At low water the surface is below the height of the cavern and it is possible to come up. Take a torch with you, because within the crevices you'll find loads of prawns, shrimps and the odd lobster.
In rough weather avoid the cavern, as the movement of water is magnified inside the confines of the rocks, so although you might get in, getting out could be tricky if you don't want to be turned into human patŽ.
Keep the reef wall on your left to get back to the breakwater. It's safer to stay within the top 5m or so on the return journey if you went into the cavern. There is plenty of life in this area, especially during the late summer, when shoals of juvenile fish congregate around the safety of the kelp leaves.
In the spring in the shallow sheltered bay and around the breakwater you can often find lumpsuckers and even breeding cuttlefish. You'll have to be lucky, however, because the cuttlefish are around for only a few days at most.
Babbacombe is signposted as you come into Torquay. It is on top of a hill, and accommodation and food are readily available. There is a small car-park, though you need to get there early, and a handy toilet block for discreet changing.
Divers Down dive centre supplies air, nitrox, equipment, training and can get you hooked up with a local charter boat (01803 327111).
MULLION COVE, Cornwall - by John Liddiard
On the western side of the Lizard, Mullion Cove is exposed to the prevailing south-westerly wind and sea. The shore diving here is very shallow, so flat-calm surface conditions are needed to make it worthwhile.
By a spooky coincidence, just when a heavy sea on the other side of the peninsula begins to make diving unpleasant, sea conditions at Mullion are usually perfect.
Mullion Cove is at the end of a narrow lane, with no parking spaces at the harbour. To dive you need to drive to the harbour, check in with the harbourmaster and pay a fee, unload your kit, then drive back to the car park.
The entrance for the shore dive is down the slipway in the harbour, so you also need to discuss your plans with local fishermen to ensure that there are no problems. Take an SMB. In winter the fishing boats will be hauled out at the top of the slip.
Outside the harbour entrance, follow the wall round to the west and descend straight away. Depending on the state of the tide, it might be only a couple of metres deep, but there are some nice cracks on the outside of the wall and anemones at the base and among the rocks.

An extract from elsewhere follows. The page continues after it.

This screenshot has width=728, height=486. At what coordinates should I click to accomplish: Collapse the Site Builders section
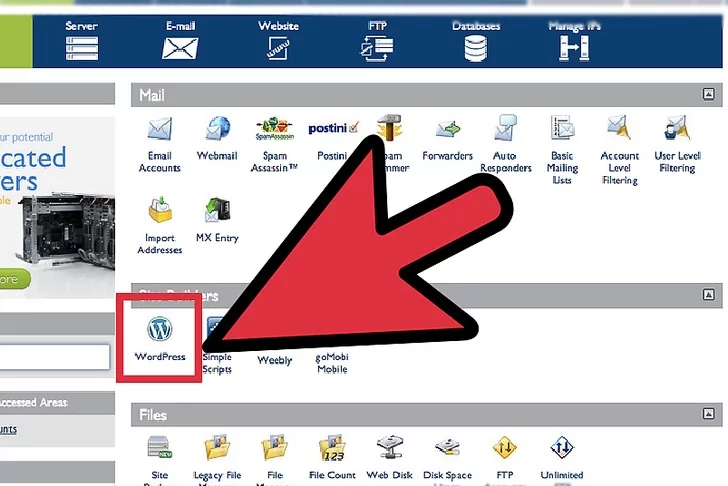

Just south of the wall are a few large rocks designed to make life difficult for boats at low tide. Boats leaving the harbour will cut tight in along the channel between the end of the wall and these rocks.
Further out, the join between rocks and sand winds its way westwards, with detached islands of rock on the coarse sand identifiable only by the kelp which covers them. Boring from a distance, there is always the chance of seeing something interesting under the kelp.
In calm surface conditions the heavy sand settles out quickly, so visibility is usually quite good. There is hardly any point swimming for depth. Just potter out and be content with a very shallow dive and lots of sunlight.
If you do need depth for a training exercise, dive as close to high tide as possible and head out south-west across the sand.
Pay attention: there is always the chance of meeting a stray spider crab making its way between islands of rocks and kelp, or something good hiding in the sand, such as a flatfish or a burrowed-in crab.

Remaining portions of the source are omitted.